Include the line containing "You are a computer-use" and every line after it up to the end of the material below; reproduce them exactly and drop the pictures.

## GIVEN DATA
--- START ---

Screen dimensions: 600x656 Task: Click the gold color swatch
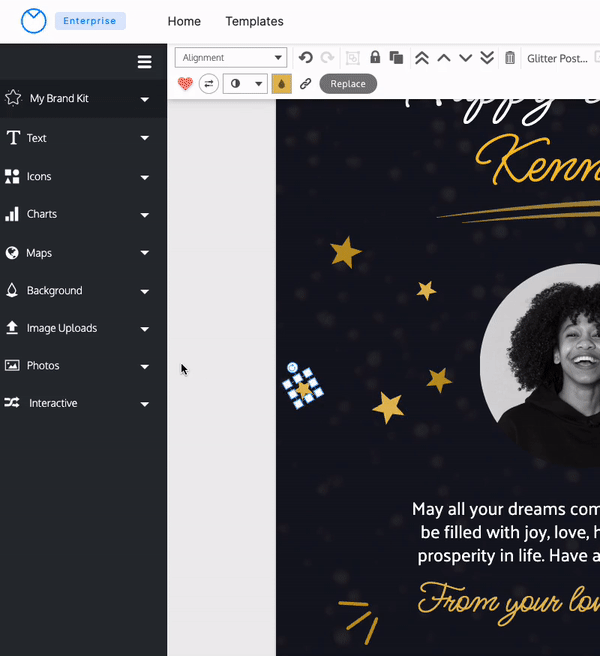(282, 84)
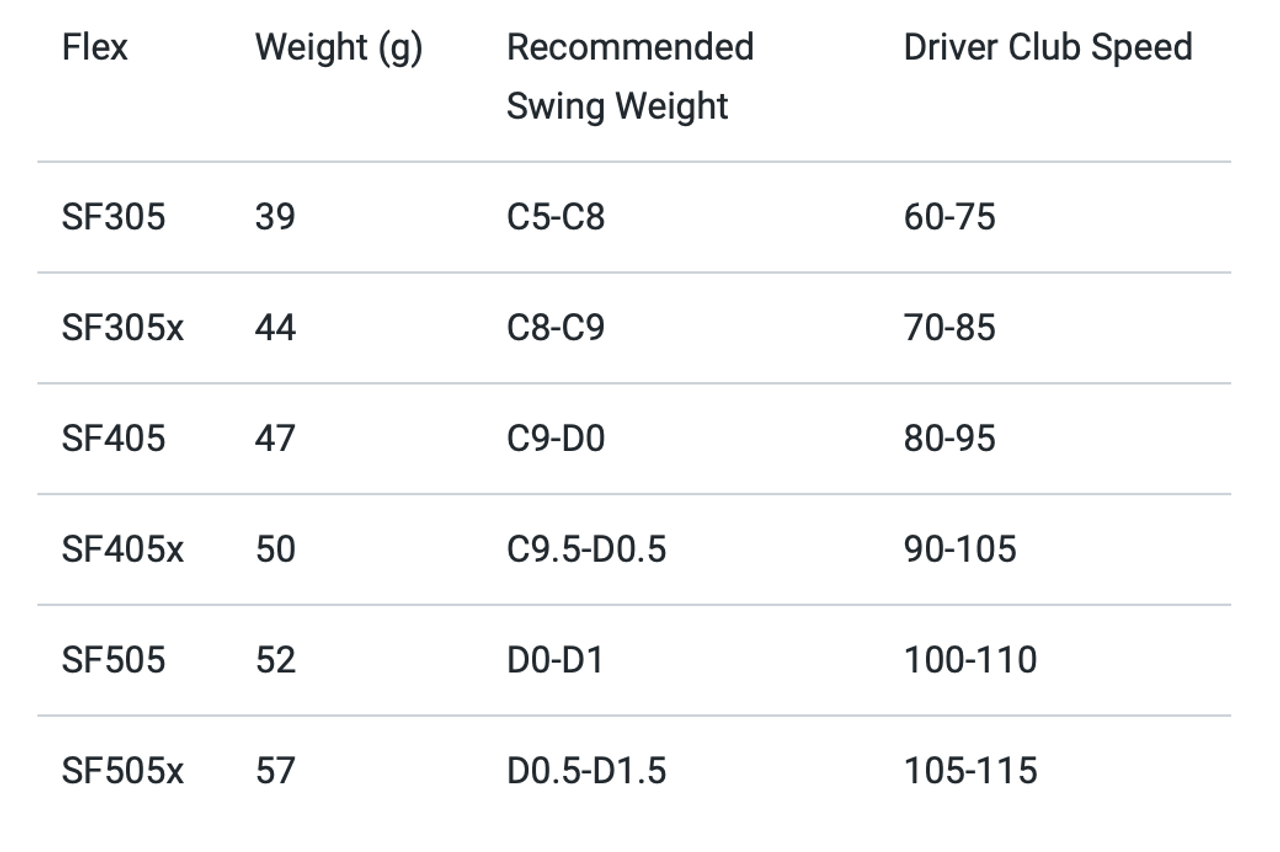
Task: Click the D0.5-D1.5 swing weight cell
Action: tap(587, 771)
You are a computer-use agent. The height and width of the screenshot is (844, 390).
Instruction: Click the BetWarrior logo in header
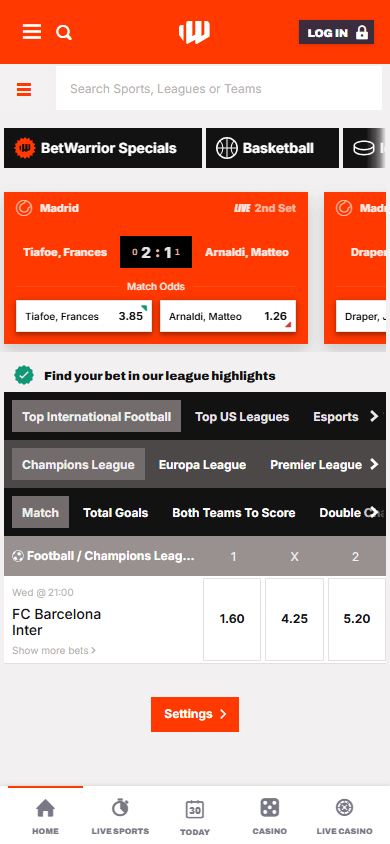click(x=194, y=32)
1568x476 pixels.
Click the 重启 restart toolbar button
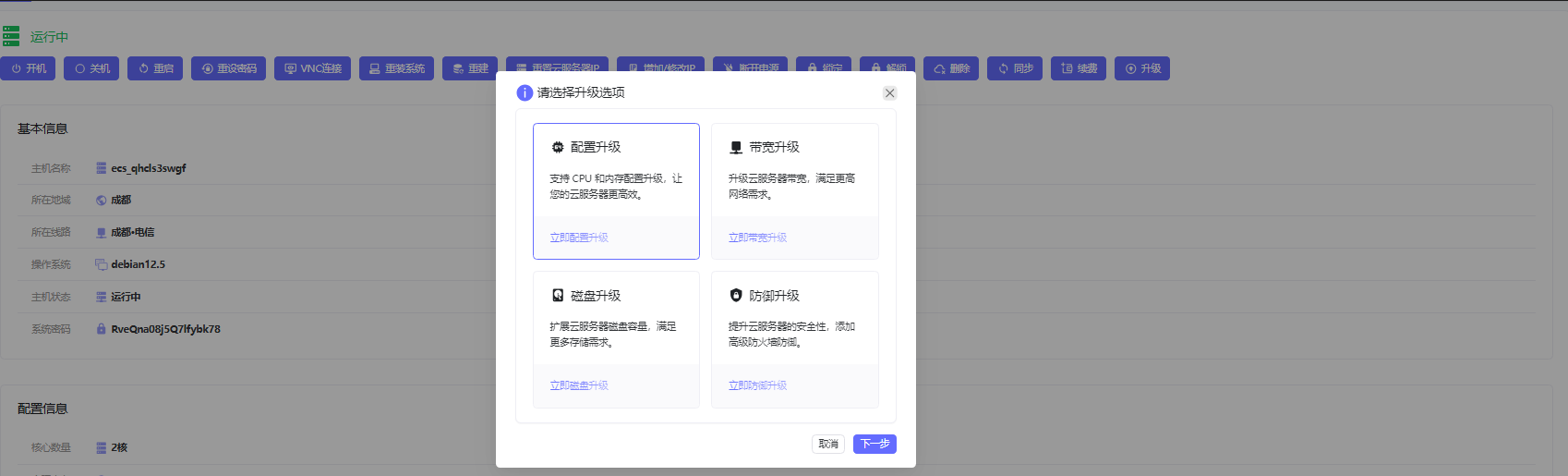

--- END ---

## TASK RESPONSE
You are a computer-use agent. The height and width of the screenshot is (844, 390).
Instruction: Click the BetWarrior logo in header
click(x=194, y=32)
1568x476 pixels.
Click the 重启 restart toolbar button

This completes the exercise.